Having already isolated things along trust boundaries, the next logical step is to isolate across functional boundaries. Historically, this has meant hoisting a subcomponent into its own process. For example, Firefox runs audio and video codecs in a dedicated, locked-down process with a limited interface to the rest of the system. However, there are some serious limitations to this approach. First, it requires decoupling the code and making it asynchronous, which is usually time-consuming and may impose a performance cost. Second, processes have a fixed memory overhead, and adding more of them increases the memory footprint of the application.
For all of these reasons, nobody would seriously consider hoisting something like the XML parser into its own process. To isolate at that level of granularity, we need a different approach.
This is where RLBox comes in. Rather than hoisting the code into a separate process, we instead compile it into WebAssembly and then compile that WebAssembly into native code. This doesn’t result in us shipping any .wasm files in Firefox, since the WebAssembly step is only an intermediate representation in our build process.
However, the transformation places two key restrictions on the target code: it can’t jump to unexpected parts of the rest of the program, and it can’t access memory outside of a specified region. Together, these restrictions make it safe to share an address space (including the stack) between trusted and untrusted code, allowing us to run them in the same process largely as we were doing before. This, in turn, makes it easy to apply without major refactoring: the programmer only needs to sanitize any values that come from the sandbox (since they could be maliciously-crafted), a task which RLBox makes easy with a tainting layer.
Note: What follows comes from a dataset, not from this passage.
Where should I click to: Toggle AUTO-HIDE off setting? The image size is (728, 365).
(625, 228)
The first step in this transformation is straightforward: we use Clang to compile Firefox, and Clang knows how to emit WebAssembly, so we simply need to switch the output format for the given module from native code to wasm. For the second step, our prototype implementation used Cranelift. Cranelift is excellent, but a second native code generator added complexity — and we realized that it would be simpler to just map the WebAssembly back into something that our existing build system could ingest.
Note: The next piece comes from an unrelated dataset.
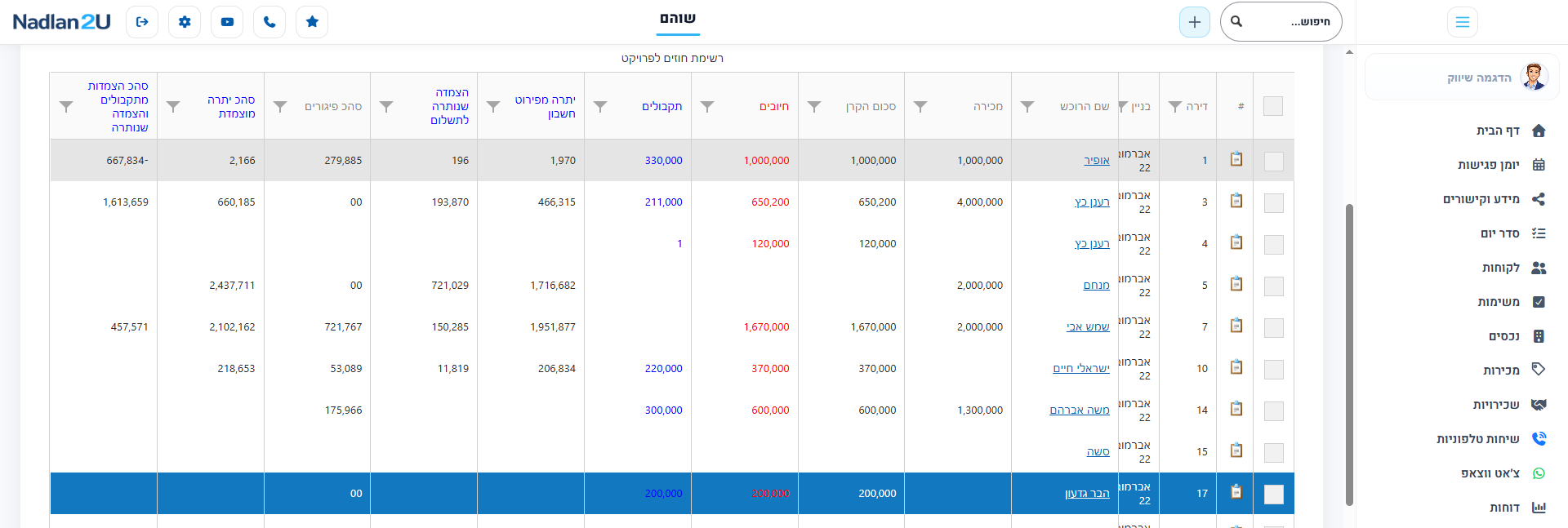Open לקוחות in the sidebar menu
We accomplished this with wasm2c, which performs a straightforward translation of WebAssembly into equivalent C code, which we can then feed back into Clang along with the rest of the Firefox source code. This approach is very simple, and automatically enables a number of important features that we support for regular Firefox code: profile-guided optimization, inlining across sandbox boundaries, crash reporting, debugger support, source-code indexing, and likely other things that we have yet to appreciate.
RLBox is a big win for us on several fronts: it protects our users from accidental defects as well as supply-chain attacks, and it reduces the need for us to scramble when such issues are disclosed upstream. As such, we intend to continue applying to more components going forward. Some components are not a good fit for this approach — either because they depend too much on sharing memory with the rest of the program, or because they’re too performance-sensitive to accept the modest overhead incurred — but we’ve identified a number of other good candidates.
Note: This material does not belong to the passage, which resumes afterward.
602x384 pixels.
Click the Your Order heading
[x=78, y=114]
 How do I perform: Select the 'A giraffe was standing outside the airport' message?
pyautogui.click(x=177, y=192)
Moreover, we hope to see this technology make its way into other browsers and software projects to make the ecosystem safer. RLBox is a standalone project that’s designed to be very modular and easy-to-use, and the team behind it would welcome other use-cases.
Speaking of the team: I’d like to thank Shravan Narayan, Deian Stefan, and Hovav Shacham for their tireless work in bringing this work from research concept to production. Shipping to hundreds of millions of users is hard, and they did some seriously impressive work.
Read more about RLBox and this announcement on the UC San Diego Jacobs School of Engineering website.
[1] Cross-platform sandboxing for Graphite, Hunspell, and Ogg is shipping in Firefox 95, while Expat and Woff2 will ship in Firefox 96.
[2] By using a syscall to to exploit a vulnerability in the OS, or by using an IPC message to exploit a vulnerability in a process hosting more-privileged parts of the browser.